Album: God Has a Plan – EP
Faith—if faith was as good as cash, there’d be people around the world (deserving and otherwise) who would be richer than Bill Gates. It’s like water for the desperate and the downtrodden—like air for those without hope and cast asunder by society. It’s a currency that has no end; as long as you believe in something, your relative wealth is boundless. So put your faith in something. Put it in God, put it in a church, put it in a religion, put it in some being in the sky. Put it wherever you want.
Because it won’t help you once North Carolinian downtempo deathcore outfit Filth are done with you.
The brainchild of the same heavy-hitters behind deathcore veterans Impale the Betrayer and groove-tinted aggressors InVoker are back with Filth’s sophomore effort—and if you thought Tales from the Gutter was gutwrenchingly heavy and laden with despair, then chances are, you simply aren’t ready for what God Has a Plan has in store for you. The product of visceral, bitter and depressive anguish slathered in grit and grime, then dusted with hints of atmosphere and nu-metal aggression, God Has a Plan is punishment in its finest and most unrefined form. So put your faith wherever you think it might save you. Me? I’m going to put my faith in Filth.
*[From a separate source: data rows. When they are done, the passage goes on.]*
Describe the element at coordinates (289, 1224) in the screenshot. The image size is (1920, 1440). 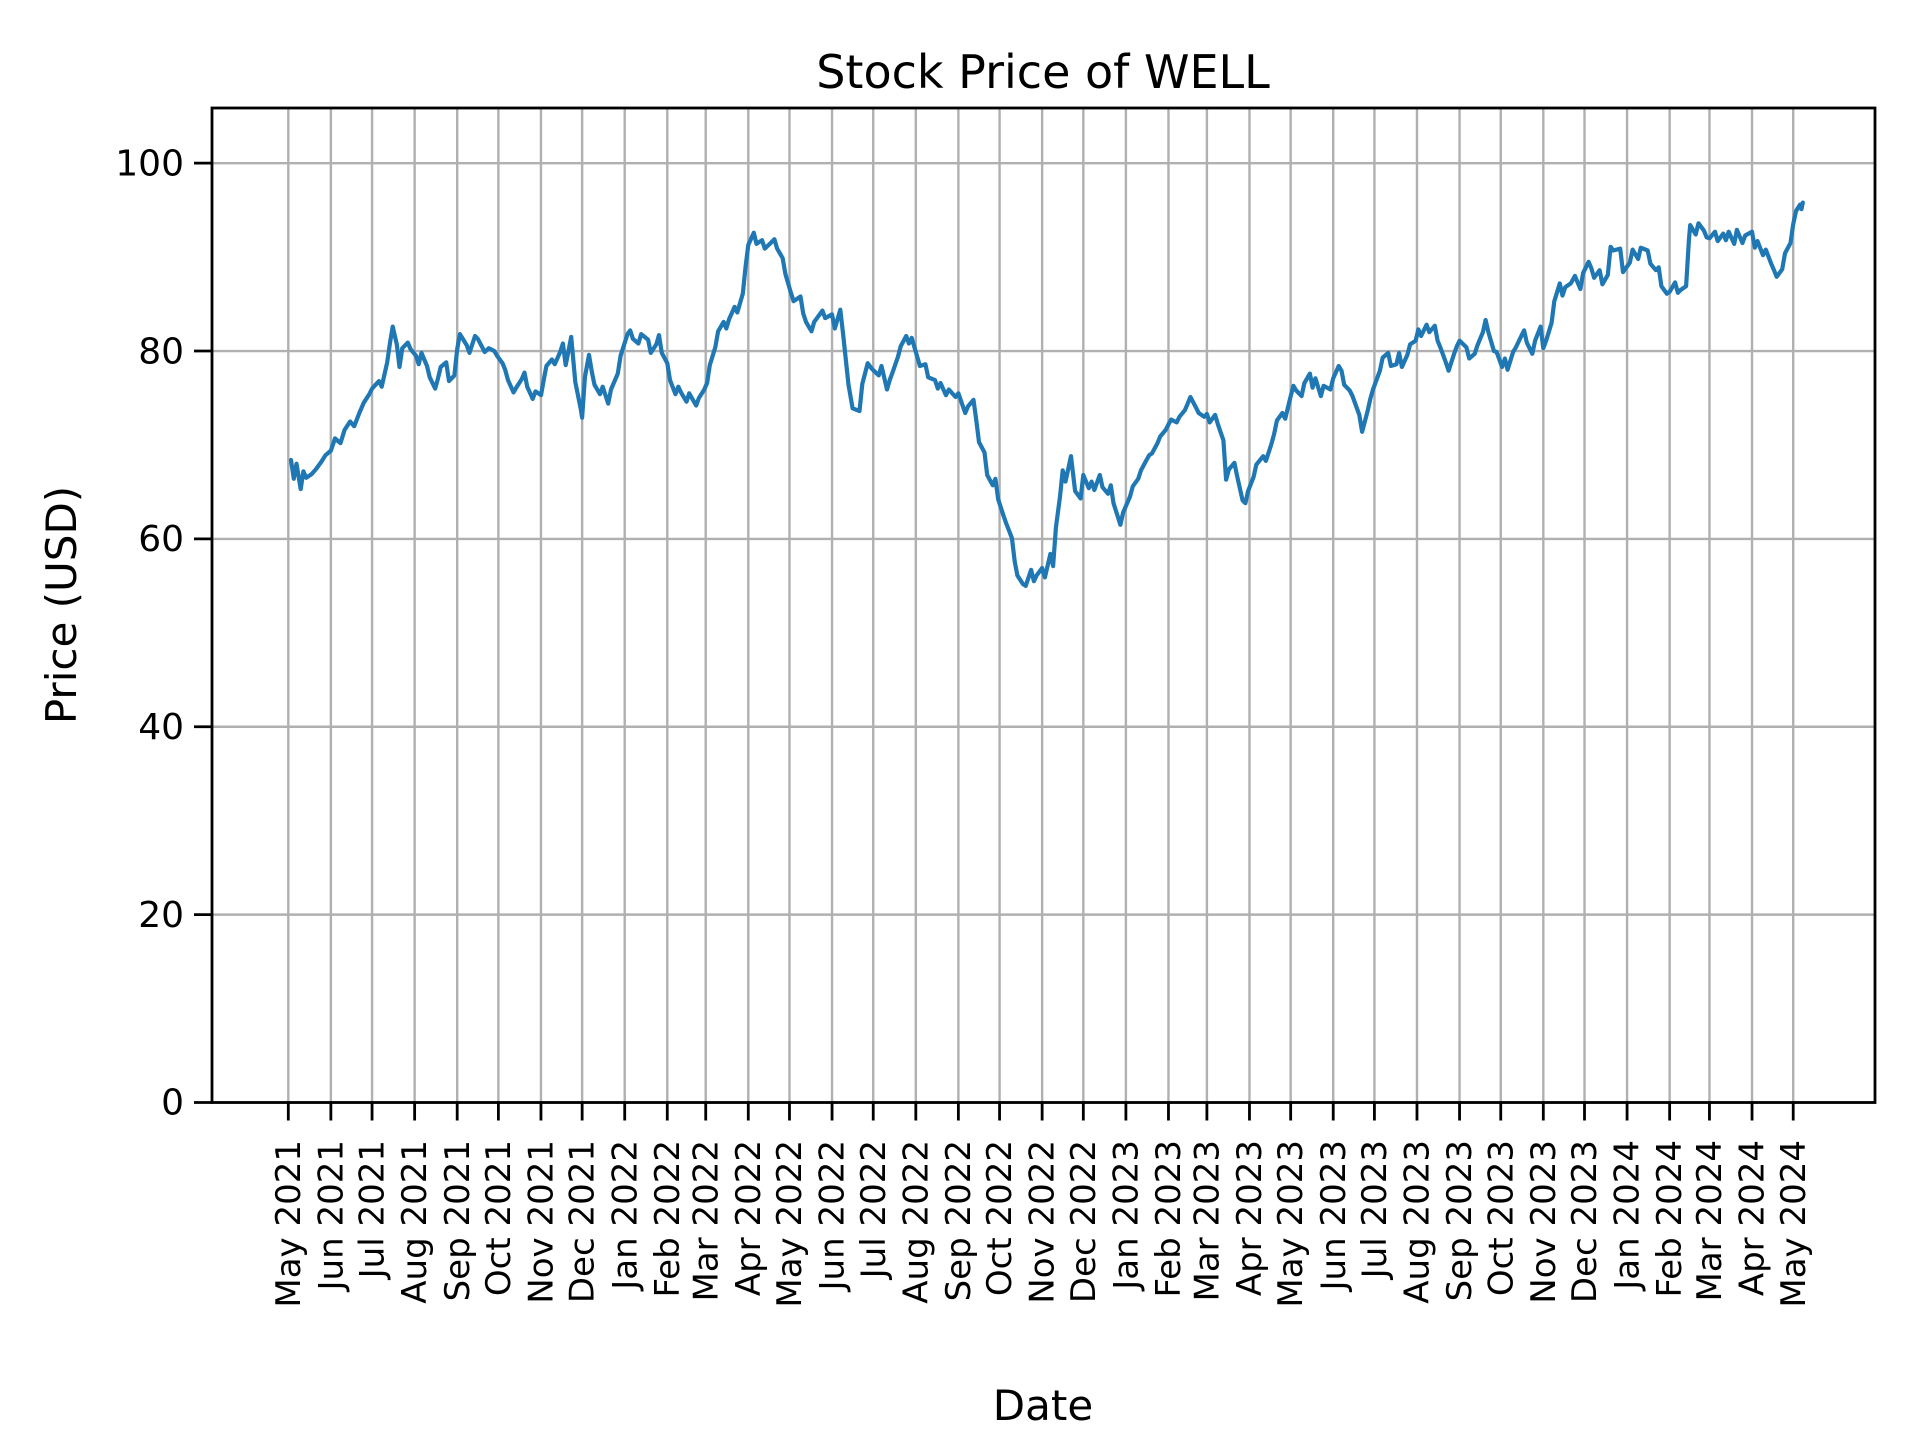
I see `x-tick-label: May 2021` at that location.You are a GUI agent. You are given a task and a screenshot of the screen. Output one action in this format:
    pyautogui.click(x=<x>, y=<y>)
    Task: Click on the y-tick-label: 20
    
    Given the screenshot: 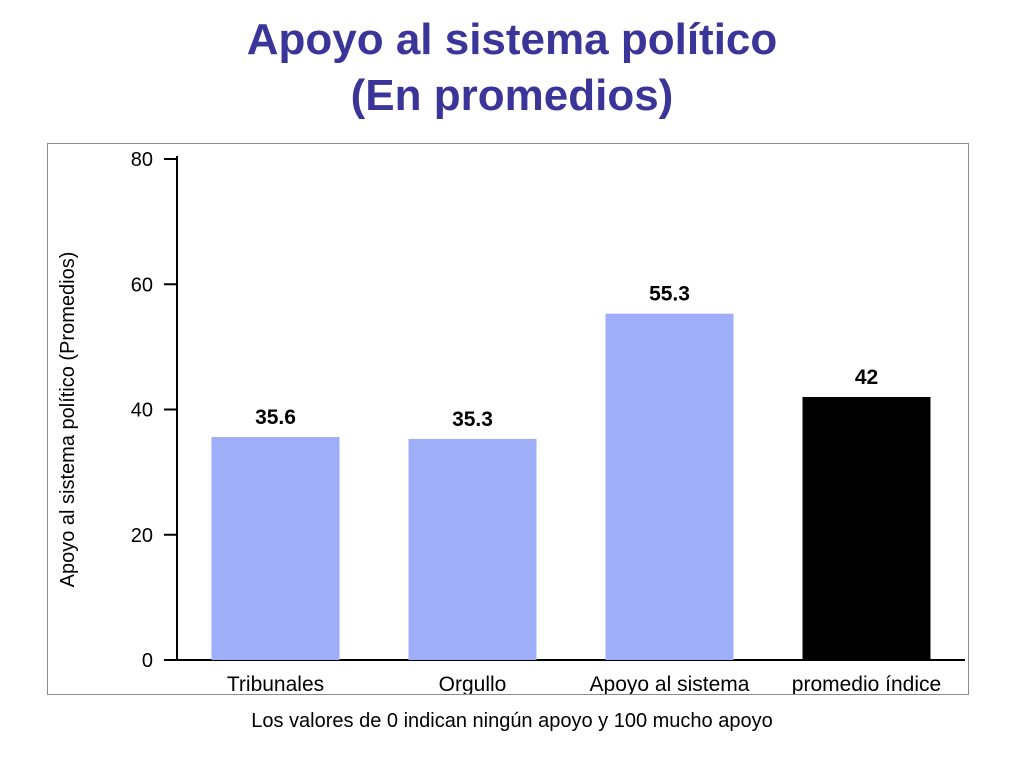 What is the action you would take?
    pyautogui.click(x=142, y=536)
    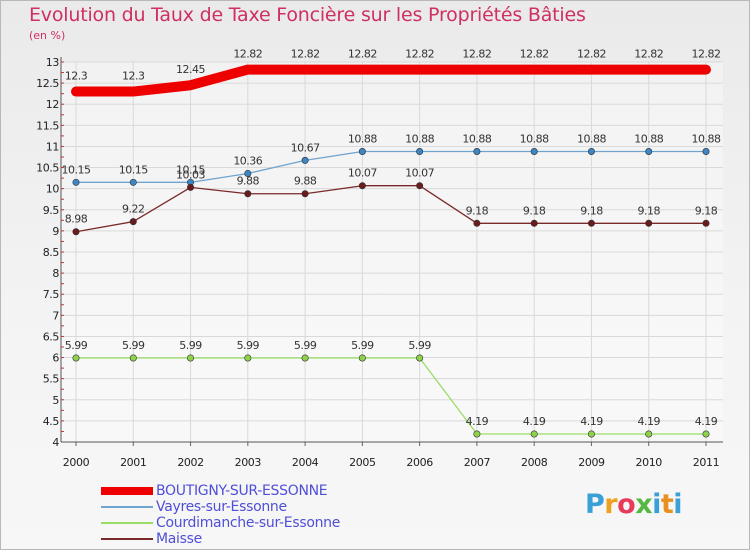 This screenshot has width=750, height=550. Describe the element at coordinates (56, 358) in the screenshot. I see `y-tick-label: 6` at that location.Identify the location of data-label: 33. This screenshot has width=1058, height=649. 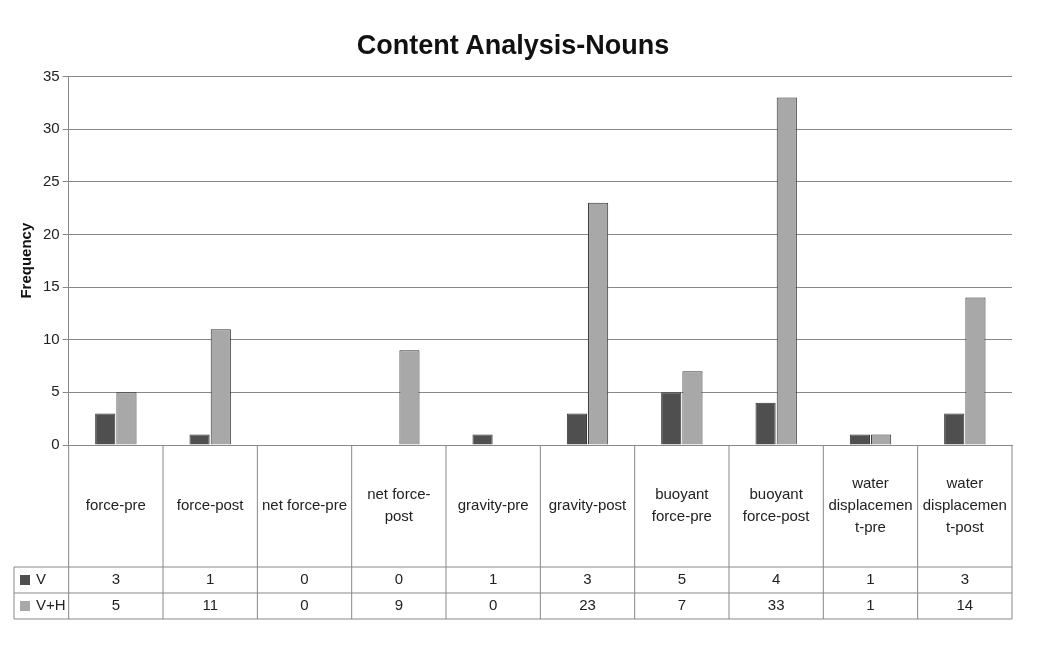
(776, 605).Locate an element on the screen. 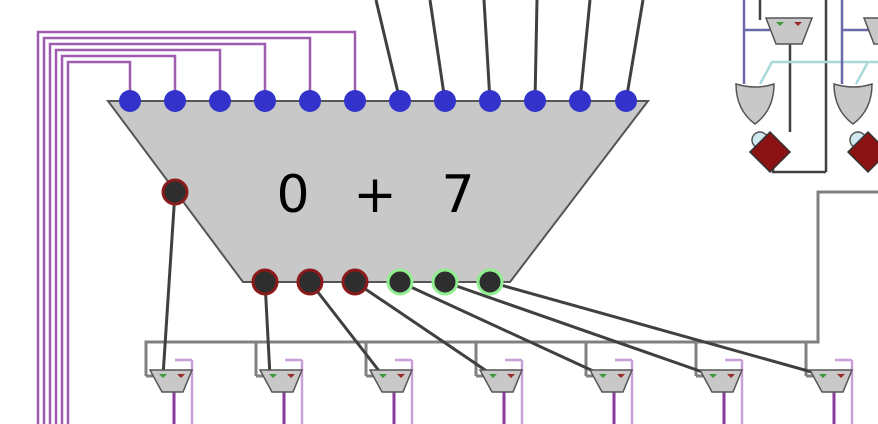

God Has a Plan is such a massive-sounding release that it’s almost impossible to believe that Filth are only a four-piece band. These North Carolinian annihilators come out swinging with “Covet,” the first and potentially most straightforward track that the group have to offer. Here, percussionist Tilly Huss is terrifying—a titan behind the kit—providing monstrous, crushing drums that the listener can feel shaking their bones and splitting their sanity in twain. Whether it’s the piercing, sharp chime of the bell before the first soul-smothering breakdown of “Covet,” or the pummeling, fill-heavy and raunchy “Libertine,” Huss’ drumming may not be hurried (very little about Filth’s down-tuned, down-tempo assault is hurried), but it is horrendously heavy and positively relentless; a trend that continues when it comes to bassist Sean Britt and guitarist David Gantt’s insidious fretwork. “Collapse II,” as well as the sophomore single “Apparition,” see Britt and Gantt working at almost the same tone–with Britt’s bass popping and snapping like a steamroller crushing a field of skeletons, and Gantt’s grisly, low guitar only raising up from a muddy, sludgy groove to bewilder the listener with off-the-wall effects and quick, flashy nu-infused riffs that take a break from beating the listener bluntly only to cut their guts wide open. Britt and Gantt are every bit as ferocious as they were on Tales from the Gutter, but more refined and intelligent, channeling aggression through a darker and more devastating place, creating moments of spirit-stealing, flesh-rotting, soul-decaying brutality that weave in and out between moments of bouncy, bold grooves that seem to come out of nowhere to prevent monotony and, in the process, make the heavy parts heavier.
But it doesn’t get any easier to swallow the more God Has a Plan continues; no, much like their name would imply, Filth pour into the listener’s throat, eyes, nose and—of course—their ears, filling every orifice with grime. It’s true of Gantt’s guitarwork, Britt’s bass and Huss’ drumming, but it’s exceptionally true of frontman Dustin Mitchell’s vocals. Even when Mitchell goes tete-a-tete with some of heavy music’s biggest names, Adam Warren and Trevor Strnad (Oceano and The Black Dahlia Murder, respectively, if you’ve been living in a hole for the last ten years), he still manages to sound larger than life and more livid than all of Hell itself. “Collapse II” seems more contemplative, with lyrics turning to points of near-introspection, whereas “Libertine” and “Apparition” are blitzing displays of relentless hatred. “Covet” probably has it right, however—because when Mitchell bellows that he has all of Hell inside him, that sounds as if it might, honest to God, be an understatement. Mitchell might have been at the top of his game when he belted syllables of scathing hatred on Tales from the Gutter, but the game has changed—and fortunately for Filth, Mitchell has proven he is more than able to adapt.
They said downtempo deathcore was dead—the turning of 2016 into 2017 had people ushering in the deathcore revival as if it were the second coming of Jesus Christ. I don’t blame them—but Filth are proof that downtempo is far from dead. Taking downtuned aggression and slowing it down to a snails pace such that it drags with toxic, torturous pain across the listener’s eardrums, God Has a Plan is self-hatred and self-deprication turned into a vile, visceral outward aggression. Oppressive from start to finish and so thick it practical clogs the listener’s ears with dread, God Has a Plan is the loud, boisterous, brutalizing declaration that low and slow is carrying on with pride and power into the new year.